Could you please output only the lines from the one holding "Task: Expand the Recently added apps list" through the end of the listing below, exactly as written and without pictures?

===============

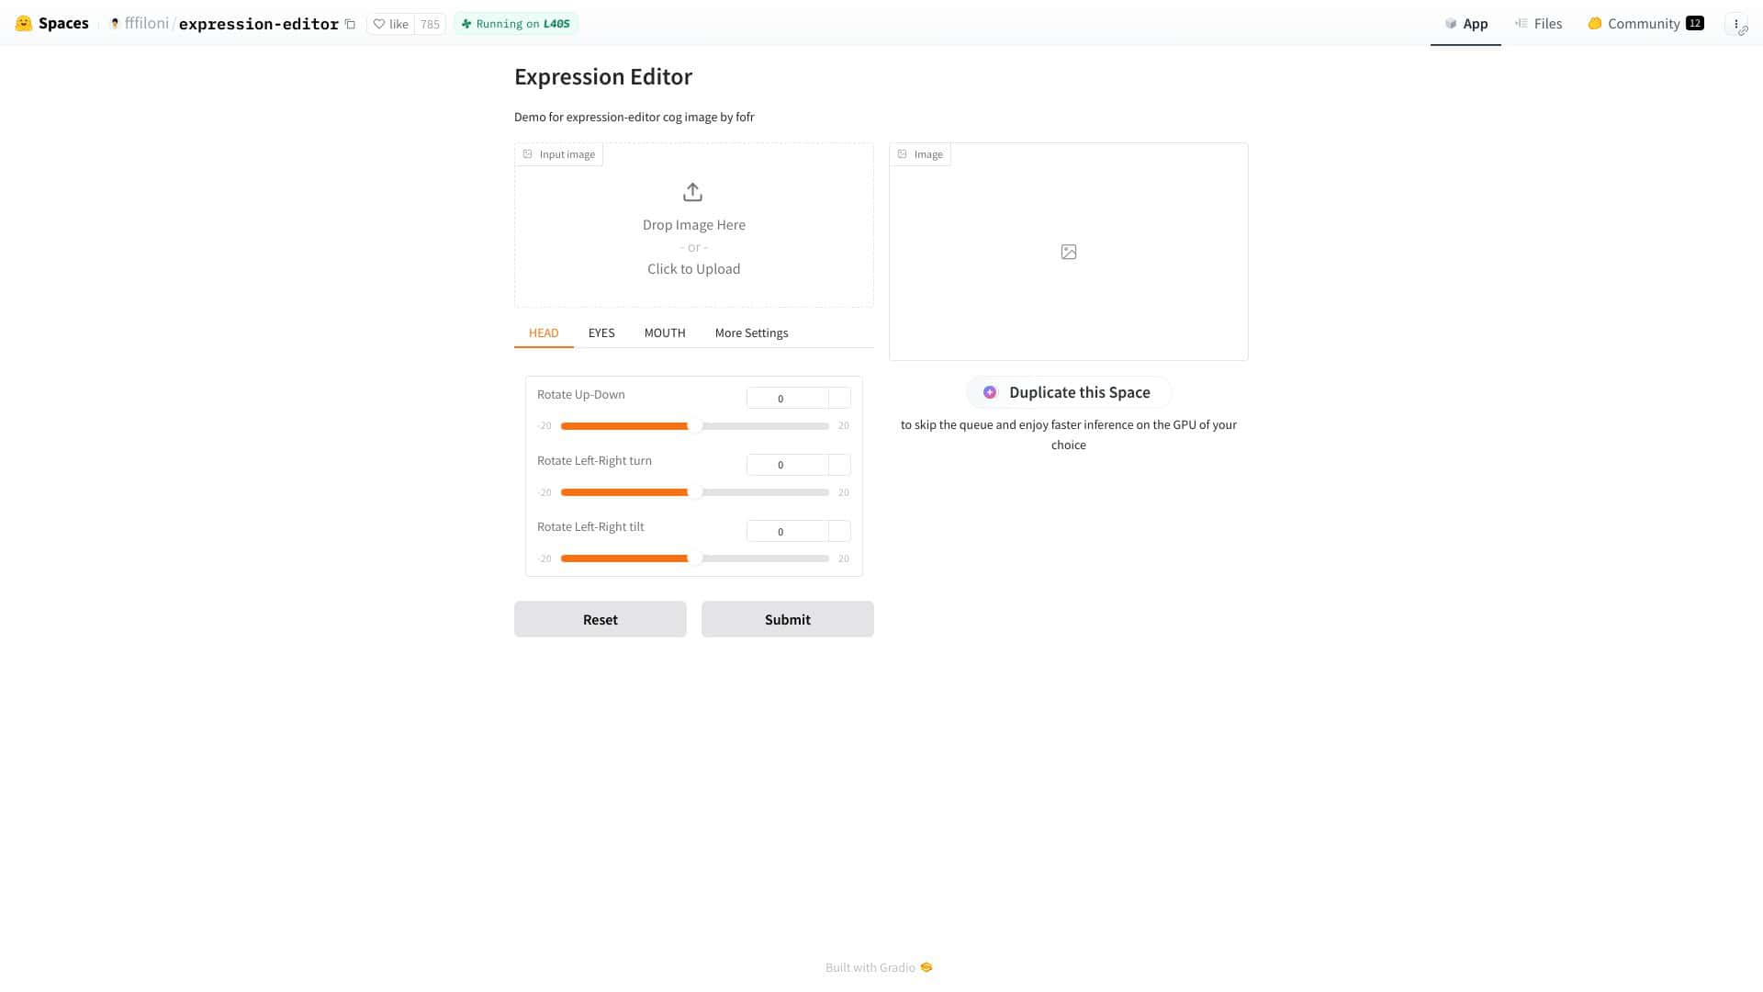
Task: Click the upload arrow icon in drop zone
Action: click(x=693, y=192)
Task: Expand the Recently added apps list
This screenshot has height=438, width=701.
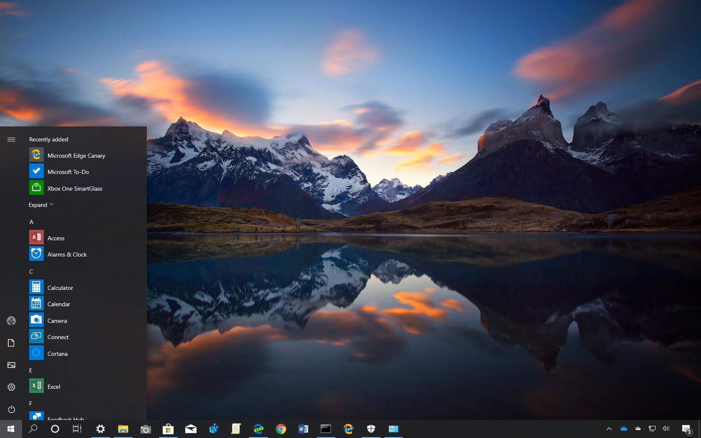Action: (x=40, y=204)
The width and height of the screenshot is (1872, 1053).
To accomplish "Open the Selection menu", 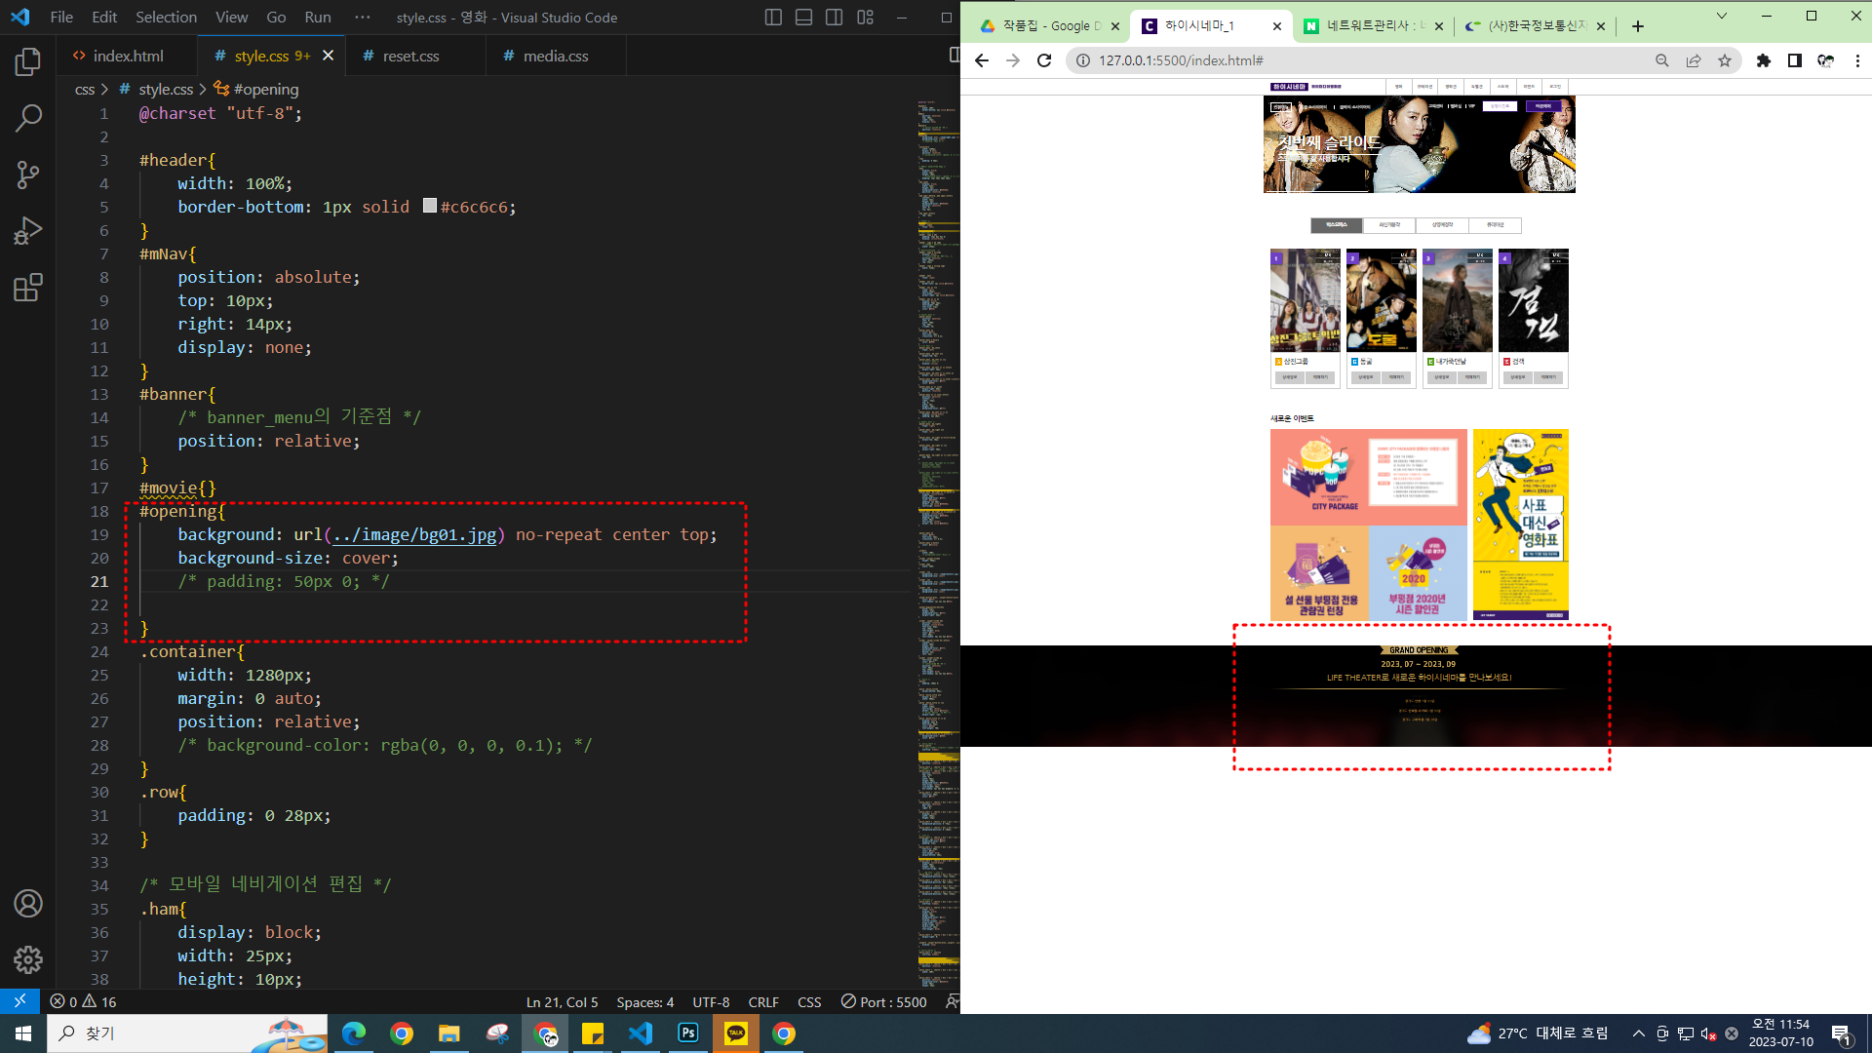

===============

**RESULT OF THE TASK**
Task: Expand the Recently added apps list
This screenshot has height=438, width=701.
Action: (x=40, y=204)
The width and height of the screenshot is (1872, 1053).
To accomplish "Open the Selection menu", 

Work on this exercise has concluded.